═══ Material for this task

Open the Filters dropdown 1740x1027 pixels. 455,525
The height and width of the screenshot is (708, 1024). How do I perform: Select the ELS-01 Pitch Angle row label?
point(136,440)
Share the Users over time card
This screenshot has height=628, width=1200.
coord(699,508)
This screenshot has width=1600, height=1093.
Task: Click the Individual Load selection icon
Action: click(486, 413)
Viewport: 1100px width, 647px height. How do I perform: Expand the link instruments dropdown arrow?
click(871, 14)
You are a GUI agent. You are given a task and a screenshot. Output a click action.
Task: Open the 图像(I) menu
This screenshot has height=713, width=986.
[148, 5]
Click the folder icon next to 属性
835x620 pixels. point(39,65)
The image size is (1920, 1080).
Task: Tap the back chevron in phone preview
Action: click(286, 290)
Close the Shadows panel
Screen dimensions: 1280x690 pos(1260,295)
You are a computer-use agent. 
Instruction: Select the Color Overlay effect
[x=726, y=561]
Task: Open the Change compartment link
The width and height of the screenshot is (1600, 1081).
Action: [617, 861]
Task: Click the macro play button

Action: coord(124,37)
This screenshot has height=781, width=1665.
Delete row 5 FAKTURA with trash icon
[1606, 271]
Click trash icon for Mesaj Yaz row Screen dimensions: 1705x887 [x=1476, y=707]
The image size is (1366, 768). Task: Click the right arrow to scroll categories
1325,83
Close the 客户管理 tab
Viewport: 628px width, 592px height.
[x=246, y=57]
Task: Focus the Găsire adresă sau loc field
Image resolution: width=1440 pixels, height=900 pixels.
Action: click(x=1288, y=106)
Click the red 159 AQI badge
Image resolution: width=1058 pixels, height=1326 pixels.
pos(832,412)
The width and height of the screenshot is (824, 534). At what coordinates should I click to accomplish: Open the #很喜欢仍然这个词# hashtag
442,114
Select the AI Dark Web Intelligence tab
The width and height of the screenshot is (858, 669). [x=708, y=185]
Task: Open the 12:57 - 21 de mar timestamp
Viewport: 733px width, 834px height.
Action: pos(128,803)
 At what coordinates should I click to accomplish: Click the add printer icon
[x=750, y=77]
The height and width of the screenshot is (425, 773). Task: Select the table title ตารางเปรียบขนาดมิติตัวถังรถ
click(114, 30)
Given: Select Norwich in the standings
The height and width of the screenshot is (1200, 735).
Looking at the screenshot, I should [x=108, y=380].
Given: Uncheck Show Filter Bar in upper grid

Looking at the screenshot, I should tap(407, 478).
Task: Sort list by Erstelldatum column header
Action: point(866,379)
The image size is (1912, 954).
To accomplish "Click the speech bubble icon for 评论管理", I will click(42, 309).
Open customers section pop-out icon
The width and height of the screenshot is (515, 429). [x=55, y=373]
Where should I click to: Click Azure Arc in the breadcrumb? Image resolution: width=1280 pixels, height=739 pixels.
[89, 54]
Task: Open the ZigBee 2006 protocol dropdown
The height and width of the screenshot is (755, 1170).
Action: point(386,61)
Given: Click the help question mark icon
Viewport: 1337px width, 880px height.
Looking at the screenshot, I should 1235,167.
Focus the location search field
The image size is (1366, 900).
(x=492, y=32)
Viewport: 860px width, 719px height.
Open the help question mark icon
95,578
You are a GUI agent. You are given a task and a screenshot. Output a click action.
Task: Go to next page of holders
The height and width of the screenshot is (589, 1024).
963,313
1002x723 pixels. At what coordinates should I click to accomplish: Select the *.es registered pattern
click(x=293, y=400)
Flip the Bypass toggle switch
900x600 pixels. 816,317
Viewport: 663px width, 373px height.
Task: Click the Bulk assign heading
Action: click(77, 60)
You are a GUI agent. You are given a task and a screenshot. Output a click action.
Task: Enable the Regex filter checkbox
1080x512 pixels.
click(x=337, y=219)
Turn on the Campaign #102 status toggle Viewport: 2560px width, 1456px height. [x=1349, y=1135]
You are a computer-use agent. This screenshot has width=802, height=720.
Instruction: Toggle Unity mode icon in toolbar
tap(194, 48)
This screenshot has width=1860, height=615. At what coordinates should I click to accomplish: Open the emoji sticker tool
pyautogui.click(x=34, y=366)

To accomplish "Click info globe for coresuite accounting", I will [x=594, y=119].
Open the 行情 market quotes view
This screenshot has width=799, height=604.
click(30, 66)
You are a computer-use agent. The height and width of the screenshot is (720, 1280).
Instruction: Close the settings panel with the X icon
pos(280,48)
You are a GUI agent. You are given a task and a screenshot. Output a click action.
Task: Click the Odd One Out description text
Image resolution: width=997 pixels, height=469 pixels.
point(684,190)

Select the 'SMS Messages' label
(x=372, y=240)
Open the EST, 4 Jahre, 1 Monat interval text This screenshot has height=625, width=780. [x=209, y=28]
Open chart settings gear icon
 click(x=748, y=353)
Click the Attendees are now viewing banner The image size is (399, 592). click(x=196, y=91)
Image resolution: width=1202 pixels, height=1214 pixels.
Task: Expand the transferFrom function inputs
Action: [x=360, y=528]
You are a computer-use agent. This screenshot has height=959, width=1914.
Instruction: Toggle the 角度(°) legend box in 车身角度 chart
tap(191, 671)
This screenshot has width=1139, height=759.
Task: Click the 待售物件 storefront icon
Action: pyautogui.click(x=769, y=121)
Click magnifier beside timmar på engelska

══════

#### What the task asks:
Reproduce the lines of the material above word for word, starting at the line that contains "has width=802, height=720." and ending at the line that contains "pyautogui.click(x=34, y=366)", with both of those lines included.

#### Task answer:
You are a computer-use agent. This screenshot has width=802, height=720.
Instruction: Toggle Unity mode icon in toolbar
tap(194, 48)
This screenshot has width=1860, height=615. At what coordinates should I click to accomplish: Open the emoji sticker tool
pyautogui.click(x=34, y=366)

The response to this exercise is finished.